The Trent Centre of Teaching & Learning and the Department of Social Work is thrilled to be hosting the three-part Distinguished Visiting Teaching Scholar Speaker Series this upcoming academic year (2024- 2025), dedicated to teaching and learning practices around "Greening Higher Education."
Please join us on October 30, 2024 for the first instalment of the speaker series: The Power of Ceremony: Indigenous Contemplative Practices and the Earth by renowned Indigenous social work scholar Dr. Michael Yellow Bird, Dean and Professor of the Faculty of Social Work at the University of Manitoba.
Register to attend in-person here or online here.
This interdisciplinary plenary talk will be open to Trent faculty, staff, students and community members.
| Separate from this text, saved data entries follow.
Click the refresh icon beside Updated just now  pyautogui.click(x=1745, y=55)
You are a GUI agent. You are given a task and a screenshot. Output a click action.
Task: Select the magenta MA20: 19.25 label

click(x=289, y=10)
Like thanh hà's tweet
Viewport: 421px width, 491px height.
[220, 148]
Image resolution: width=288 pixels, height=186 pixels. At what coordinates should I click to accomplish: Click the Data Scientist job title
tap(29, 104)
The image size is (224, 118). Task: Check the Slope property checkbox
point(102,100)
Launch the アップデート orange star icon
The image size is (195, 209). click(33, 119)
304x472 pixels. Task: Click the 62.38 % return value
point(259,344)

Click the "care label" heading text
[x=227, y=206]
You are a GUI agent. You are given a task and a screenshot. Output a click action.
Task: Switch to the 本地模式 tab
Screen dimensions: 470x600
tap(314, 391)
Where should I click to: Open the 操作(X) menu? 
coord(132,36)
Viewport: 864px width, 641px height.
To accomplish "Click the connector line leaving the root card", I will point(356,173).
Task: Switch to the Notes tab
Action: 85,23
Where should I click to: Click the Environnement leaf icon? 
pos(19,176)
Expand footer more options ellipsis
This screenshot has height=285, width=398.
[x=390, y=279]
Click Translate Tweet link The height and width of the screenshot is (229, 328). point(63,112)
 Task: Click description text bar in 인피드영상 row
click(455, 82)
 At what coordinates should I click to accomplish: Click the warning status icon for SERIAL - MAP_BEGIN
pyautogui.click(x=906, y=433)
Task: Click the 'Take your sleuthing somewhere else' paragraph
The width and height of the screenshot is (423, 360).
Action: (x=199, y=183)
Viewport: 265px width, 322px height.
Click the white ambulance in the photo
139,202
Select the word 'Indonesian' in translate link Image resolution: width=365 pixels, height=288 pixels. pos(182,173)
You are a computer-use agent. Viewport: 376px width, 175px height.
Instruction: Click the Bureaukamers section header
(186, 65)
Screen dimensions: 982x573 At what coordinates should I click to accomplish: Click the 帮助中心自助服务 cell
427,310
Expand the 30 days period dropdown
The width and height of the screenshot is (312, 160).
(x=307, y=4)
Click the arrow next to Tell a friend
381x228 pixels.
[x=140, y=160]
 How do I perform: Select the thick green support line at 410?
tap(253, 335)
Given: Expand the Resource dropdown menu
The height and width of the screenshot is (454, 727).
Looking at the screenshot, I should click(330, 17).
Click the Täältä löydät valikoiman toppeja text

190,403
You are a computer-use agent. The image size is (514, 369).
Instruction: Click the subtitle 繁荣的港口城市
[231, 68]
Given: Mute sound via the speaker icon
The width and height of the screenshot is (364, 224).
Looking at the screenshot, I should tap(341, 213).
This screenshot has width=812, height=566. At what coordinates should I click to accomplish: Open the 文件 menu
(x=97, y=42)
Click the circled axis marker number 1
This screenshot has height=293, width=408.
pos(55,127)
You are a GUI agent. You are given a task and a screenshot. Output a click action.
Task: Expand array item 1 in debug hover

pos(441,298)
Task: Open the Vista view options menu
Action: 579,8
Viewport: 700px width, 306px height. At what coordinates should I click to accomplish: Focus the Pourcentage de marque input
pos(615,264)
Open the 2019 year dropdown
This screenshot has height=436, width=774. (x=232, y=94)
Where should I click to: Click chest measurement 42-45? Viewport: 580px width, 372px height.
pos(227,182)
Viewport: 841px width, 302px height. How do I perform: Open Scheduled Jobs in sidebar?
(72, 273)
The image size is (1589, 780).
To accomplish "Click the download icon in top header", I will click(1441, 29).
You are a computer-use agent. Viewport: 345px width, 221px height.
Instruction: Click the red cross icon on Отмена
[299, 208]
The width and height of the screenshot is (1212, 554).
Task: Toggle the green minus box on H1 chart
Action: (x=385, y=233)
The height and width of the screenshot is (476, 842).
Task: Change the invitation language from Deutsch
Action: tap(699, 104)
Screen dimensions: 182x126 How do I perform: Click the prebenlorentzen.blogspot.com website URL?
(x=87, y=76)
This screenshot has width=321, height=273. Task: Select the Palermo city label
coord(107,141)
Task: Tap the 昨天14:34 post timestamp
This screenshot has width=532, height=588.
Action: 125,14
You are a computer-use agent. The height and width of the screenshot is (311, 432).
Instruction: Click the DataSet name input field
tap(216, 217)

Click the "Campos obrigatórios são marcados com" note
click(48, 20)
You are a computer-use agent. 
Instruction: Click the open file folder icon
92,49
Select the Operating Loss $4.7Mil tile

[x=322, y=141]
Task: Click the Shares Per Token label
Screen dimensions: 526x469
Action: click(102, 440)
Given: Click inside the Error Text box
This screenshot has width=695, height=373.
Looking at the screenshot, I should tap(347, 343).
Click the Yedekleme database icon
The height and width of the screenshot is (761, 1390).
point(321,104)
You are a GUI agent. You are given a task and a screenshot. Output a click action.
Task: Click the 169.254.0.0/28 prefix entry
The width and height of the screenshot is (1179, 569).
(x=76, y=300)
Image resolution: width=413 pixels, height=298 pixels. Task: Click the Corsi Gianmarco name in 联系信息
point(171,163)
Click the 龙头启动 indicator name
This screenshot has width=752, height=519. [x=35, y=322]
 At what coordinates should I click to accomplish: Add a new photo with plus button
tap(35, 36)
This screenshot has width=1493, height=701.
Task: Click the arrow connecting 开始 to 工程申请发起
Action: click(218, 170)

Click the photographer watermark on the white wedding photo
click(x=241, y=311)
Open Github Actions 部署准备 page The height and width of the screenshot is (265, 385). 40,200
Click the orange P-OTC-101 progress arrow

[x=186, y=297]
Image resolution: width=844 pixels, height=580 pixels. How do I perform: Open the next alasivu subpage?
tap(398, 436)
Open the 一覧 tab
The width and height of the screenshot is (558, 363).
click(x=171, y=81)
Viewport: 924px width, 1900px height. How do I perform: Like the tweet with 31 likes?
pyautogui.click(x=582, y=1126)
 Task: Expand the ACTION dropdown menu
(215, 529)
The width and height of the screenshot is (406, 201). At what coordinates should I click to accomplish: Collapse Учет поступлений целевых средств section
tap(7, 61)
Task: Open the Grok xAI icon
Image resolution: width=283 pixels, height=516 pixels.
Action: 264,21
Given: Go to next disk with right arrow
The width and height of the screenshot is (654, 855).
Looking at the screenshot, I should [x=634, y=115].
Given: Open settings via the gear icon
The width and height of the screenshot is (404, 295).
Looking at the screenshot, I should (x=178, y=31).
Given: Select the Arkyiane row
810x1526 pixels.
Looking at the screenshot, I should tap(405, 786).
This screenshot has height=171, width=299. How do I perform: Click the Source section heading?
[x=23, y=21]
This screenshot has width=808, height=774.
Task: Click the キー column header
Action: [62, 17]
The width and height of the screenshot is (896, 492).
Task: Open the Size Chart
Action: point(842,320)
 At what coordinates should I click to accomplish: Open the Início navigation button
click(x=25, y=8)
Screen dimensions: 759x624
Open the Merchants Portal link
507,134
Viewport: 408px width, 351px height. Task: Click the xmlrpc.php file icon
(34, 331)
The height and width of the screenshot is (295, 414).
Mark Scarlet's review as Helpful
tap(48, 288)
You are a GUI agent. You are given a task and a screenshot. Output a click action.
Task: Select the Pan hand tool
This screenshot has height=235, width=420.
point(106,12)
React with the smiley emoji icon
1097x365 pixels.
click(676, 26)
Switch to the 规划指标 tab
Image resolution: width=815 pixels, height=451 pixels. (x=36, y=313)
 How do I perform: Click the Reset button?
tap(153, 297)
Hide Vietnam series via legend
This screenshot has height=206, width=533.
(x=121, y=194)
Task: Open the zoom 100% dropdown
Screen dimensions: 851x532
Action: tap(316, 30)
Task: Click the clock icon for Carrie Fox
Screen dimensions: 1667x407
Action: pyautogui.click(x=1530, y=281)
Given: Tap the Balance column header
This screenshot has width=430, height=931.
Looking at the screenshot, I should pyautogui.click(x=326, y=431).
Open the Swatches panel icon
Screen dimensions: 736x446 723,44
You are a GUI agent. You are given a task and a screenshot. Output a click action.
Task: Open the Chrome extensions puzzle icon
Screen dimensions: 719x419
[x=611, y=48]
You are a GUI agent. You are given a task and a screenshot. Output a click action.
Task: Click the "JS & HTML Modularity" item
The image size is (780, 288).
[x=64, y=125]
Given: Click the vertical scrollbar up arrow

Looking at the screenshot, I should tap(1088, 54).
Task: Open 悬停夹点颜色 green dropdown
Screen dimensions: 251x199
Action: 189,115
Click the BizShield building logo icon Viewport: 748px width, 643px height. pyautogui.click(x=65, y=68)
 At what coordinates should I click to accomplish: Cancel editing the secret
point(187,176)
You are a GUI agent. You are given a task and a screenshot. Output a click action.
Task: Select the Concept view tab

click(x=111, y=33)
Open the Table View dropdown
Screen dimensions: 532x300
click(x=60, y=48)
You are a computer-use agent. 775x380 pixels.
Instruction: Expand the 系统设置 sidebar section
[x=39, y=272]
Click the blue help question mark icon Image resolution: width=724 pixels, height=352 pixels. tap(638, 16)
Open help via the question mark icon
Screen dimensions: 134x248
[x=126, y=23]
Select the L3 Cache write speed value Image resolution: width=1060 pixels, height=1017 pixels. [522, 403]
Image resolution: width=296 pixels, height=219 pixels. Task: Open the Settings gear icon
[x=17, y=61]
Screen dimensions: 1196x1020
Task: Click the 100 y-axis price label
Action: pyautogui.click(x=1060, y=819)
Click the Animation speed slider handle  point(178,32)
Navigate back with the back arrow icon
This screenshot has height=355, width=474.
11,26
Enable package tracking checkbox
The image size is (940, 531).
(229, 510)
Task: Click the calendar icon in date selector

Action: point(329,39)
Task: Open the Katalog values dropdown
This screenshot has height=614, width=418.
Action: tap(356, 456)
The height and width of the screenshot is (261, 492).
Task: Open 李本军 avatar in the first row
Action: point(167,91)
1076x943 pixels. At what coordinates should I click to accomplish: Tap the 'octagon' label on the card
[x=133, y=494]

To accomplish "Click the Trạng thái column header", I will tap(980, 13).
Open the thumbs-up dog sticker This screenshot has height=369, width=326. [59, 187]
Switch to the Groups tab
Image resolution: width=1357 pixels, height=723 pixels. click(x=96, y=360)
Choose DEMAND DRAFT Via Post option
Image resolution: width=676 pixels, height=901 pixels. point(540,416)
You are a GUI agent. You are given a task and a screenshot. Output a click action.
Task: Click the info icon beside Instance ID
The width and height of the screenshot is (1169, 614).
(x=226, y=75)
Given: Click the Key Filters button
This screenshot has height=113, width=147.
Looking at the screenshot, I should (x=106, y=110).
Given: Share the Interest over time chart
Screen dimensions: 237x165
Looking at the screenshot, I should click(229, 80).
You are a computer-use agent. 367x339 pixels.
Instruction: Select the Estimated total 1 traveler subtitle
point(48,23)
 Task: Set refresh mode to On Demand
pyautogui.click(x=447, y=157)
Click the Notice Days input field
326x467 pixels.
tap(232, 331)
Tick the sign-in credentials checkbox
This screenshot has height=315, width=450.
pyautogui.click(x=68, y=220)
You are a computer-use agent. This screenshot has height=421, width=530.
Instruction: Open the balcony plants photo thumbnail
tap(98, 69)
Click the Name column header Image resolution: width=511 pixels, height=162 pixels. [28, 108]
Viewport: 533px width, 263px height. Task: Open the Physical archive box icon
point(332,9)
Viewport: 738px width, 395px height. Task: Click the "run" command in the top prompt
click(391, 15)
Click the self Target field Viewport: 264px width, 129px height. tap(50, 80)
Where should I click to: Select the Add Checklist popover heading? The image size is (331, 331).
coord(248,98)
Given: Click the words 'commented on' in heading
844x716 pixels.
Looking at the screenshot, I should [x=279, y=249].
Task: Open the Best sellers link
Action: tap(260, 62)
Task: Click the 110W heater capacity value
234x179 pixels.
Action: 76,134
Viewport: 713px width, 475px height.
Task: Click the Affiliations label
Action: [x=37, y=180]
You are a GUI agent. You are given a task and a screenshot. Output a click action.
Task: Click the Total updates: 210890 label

More on The Power of Ceremony: Indigenous Contemplative Practices and the Earth:
Indigenous contemplative practices and teachings have enabled Indigenous Peoples to develop a deep, intimate relationship with the natural world and an appreciation and respect for its beauty, diversity, and complexity. The understanding that the Earth is a living being with dynamic ecosystems such as rainforests, savannahs, grasslands, deserts, and aquatic systems that support human life, has provided a pathway for humans to experience a sense of unity, harmony, and interconnectedness with all living things. In this presentation, Dr. Michael Yellow Bird shares how Earth-based Indigenous contemplative practices can promote a stronger connection to all life on the planet and support the idea of the greening of higher education. He combines Indigenous wisdom along with western science to show how learning Earth contemplations can create important changes in the brain and body that can transform our relationship with the Earth. Participants will come to understand the connections between western neurosciences and Indigenous knowledge and ways of being and how this content is relevant to the greening of social work education and can be added to their teaching and curriculum.